SOURCE TEXT.
● ● ● ● ●
Edit 2: I realized I messed up the optimization criteria.
Turn your histogram into an array of (value, index) pairs, and then turn it into a min heap. This operation is O(n).
Now your C is going to take some set of values to 0, reduce some by the max amount, and the rest by 1 less than the max amount. The max amount that you'd like to reduce everything by is easy to calculate, it is R/n rounded up.
Now go through the heap. As long as the value for the bottom of the heap is < ceil(R/size of heap), that value at that index will be set to zero, and remove that from the heap in time O(log(n)). Once that loop finishes, you can assign the max value and 1 less than the max value randomly to the rest.
This will run in O(n log(n)) worst time. You will hit that worst case when O(n) elements have to be zeroed out.
I came up with a very simple greedy algorithm in O(n*log(n)) time (if somebody manages to solve it in O(n) though I'll be glad to hear).
● ● ● ● ●
DATASET EXCERPT.

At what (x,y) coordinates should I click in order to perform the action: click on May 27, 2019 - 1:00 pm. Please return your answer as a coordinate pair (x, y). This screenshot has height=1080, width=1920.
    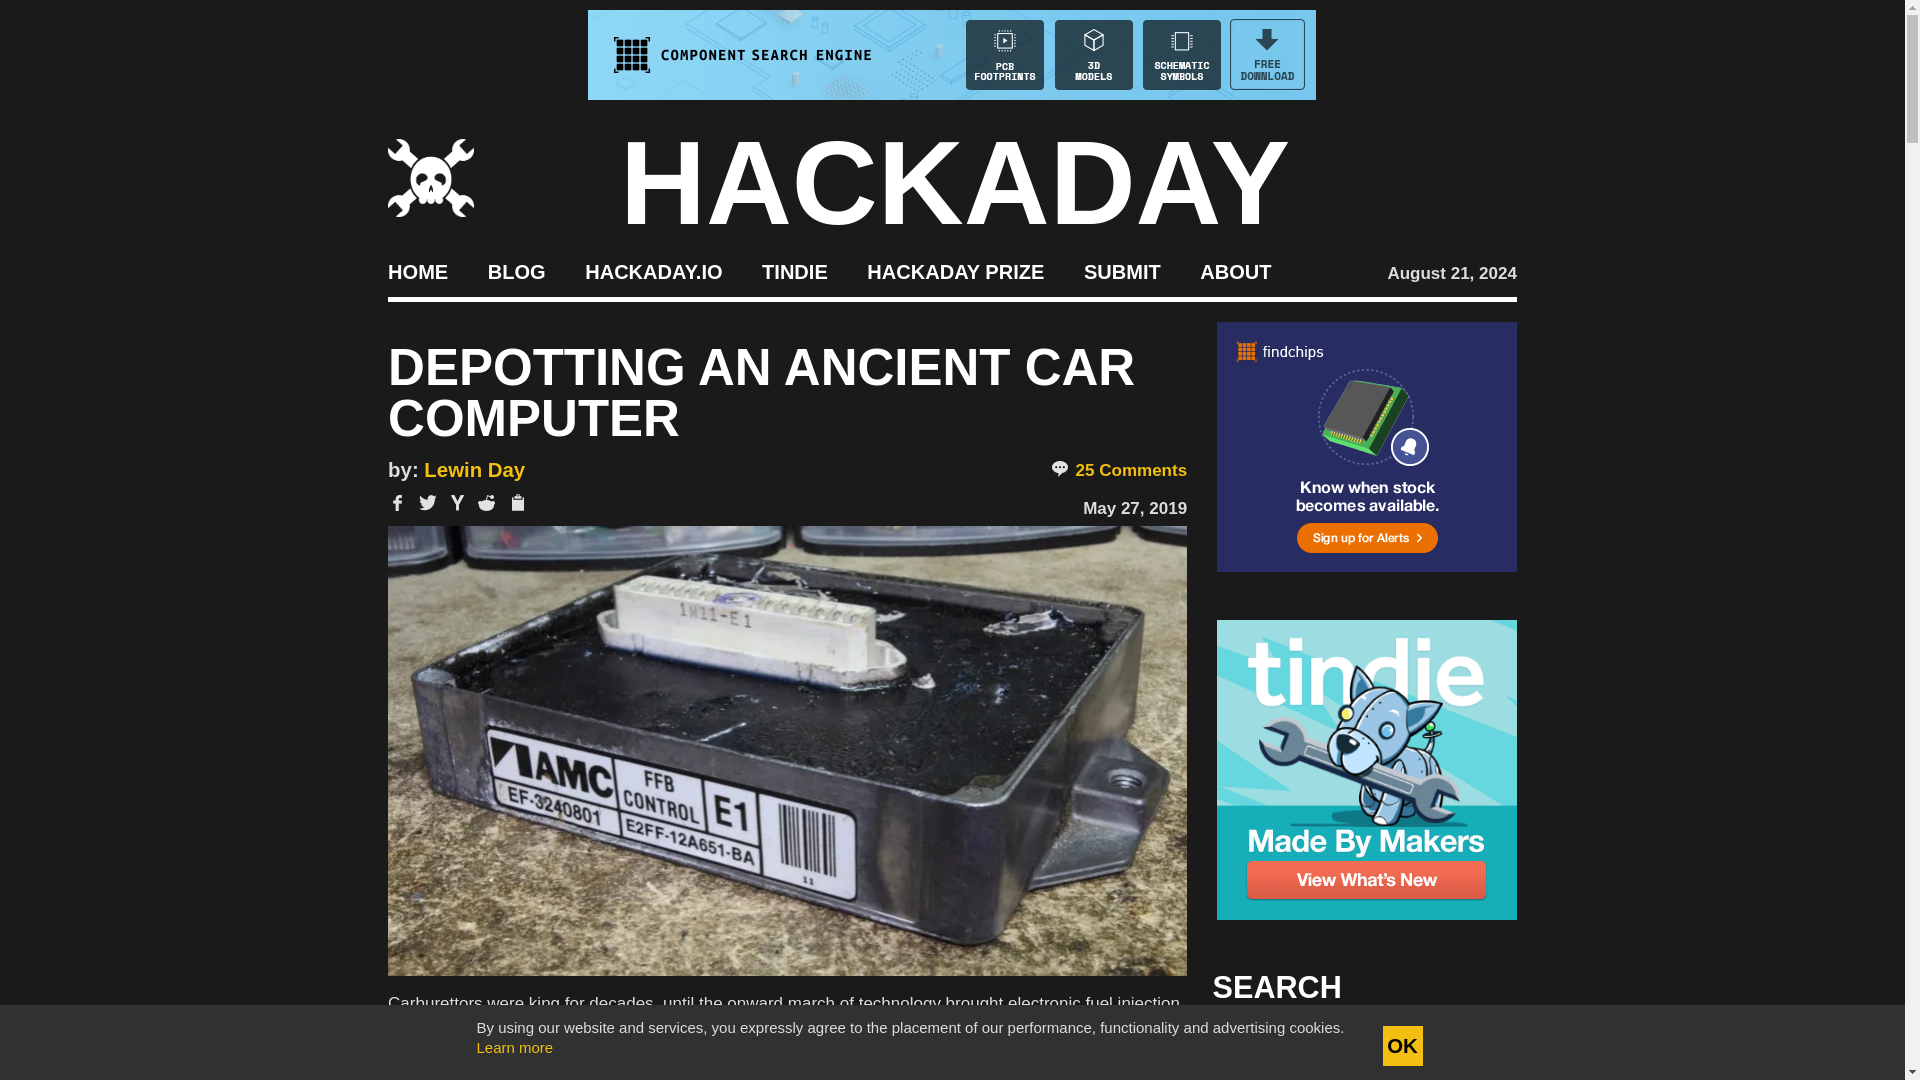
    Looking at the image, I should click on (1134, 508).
● ● ● ● ●
TO DO. Please quote the algorithm answer from the text above exactly, starting with "This will run" and going on through "glad to hear).".

IN RESPONSE.
This will run in O(n log(n)) worst time. You will hit that worst case when O(n) elements have to be zeroed out.
I came up with a very simple greedy algorithm in O(n*log(n)) time (if somebody manages to solve it in O(n) though I'll be glad to hear).